Opinião

O drama do gás natural no Brasil

Embates sobre nível de reinjeção e acesso às infraestruturas essenciais e concentração de mercado limitam potencial competitivo do gás, avaliam Fernando Teixeirense e Adrianno Lorenzon 

Na imagem: City gate da SCGás, ponto de entrega de gás natural à distribuidora estadual (Foto Divulgação)
City gate da SCGás, ponto de entrega de gás natural à distribuidora estadual

Terra das contradições, o eterno país do futuro está perdendo mais uma oportunidade: de ampliar o mercado de gás natural, desconcentrando a oferta, diversificando a demanda e de gerar efetiva competição, com regulação eficiente das infraestruturas.

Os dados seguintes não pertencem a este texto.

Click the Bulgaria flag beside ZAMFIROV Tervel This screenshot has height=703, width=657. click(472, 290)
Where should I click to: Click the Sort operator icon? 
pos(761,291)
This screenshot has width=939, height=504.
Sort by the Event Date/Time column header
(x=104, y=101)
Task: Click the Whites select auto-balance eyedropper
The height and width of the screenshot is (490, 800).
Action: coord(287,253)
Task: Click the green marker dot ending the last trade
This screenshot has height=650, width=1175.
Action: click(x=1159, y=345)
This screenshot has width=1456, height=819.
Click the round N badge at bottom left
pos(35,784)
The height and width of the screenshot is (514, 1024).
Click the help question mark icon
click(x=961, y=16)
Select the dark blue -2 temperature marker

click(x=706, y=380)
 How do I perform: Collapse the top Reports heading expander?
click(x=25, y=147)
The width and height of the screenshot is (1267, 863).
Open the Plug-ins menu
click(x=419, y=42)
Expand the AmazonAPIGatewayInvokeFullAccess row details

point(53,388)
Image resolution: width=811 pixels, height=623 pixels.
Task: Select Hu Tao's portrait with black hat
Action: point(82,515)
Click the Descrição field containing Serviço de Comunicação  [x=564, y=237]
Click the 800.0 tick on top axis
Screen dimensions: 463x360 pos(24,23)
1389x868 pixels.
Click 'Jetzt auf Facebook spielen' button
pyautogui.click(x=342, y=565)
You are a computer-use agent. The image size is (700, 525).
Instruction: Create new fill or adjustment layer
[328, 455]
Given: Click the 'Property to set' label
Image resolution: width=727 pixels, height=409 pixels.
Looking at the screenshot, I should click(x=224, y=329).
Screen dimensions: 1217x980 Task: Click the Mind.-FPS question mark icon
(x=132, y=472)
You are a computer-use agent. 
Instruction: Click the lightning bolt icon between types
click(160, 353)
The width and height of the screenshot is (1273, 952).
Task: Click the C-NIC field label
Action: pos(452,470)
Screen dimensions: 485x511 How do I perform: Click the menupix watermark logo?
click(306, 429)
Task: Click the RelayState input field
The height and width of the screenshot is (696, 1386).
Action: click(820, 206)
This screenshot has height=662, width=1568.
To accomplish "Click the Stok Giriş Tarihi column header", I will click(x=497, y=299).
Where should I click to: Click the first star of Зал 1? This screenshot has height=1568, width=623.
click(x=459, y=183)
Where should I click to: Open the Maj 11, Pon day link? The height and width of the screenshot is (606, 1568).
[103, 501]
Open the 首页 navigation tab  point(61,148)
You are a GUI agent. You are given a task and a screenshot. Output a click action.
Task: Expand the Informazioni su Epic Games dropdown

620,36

Os conceitos da Nova Lei do Gás, que traz em seu texto os fundamentos básicos para ampliar esse mercado, ainda se restringem ao mundo teórico, ainda não plenamente aplicados pelo regulador, e são ainda desafiados por vários estados.

Do lado da oferta, temos três embates regulatórios postos: nível da reinjeção, termos de acesso às infraestruturas essenciais e concentração de mercado. Todos são temas complexos e dependem de um regulador capaz, estruturado e autônomo.

Possivelmente terminaremos 2024 ainda sem a regulação do acesso de terceiros aos gasodutos de escoamento, UPGNs e terminais de regaseificação.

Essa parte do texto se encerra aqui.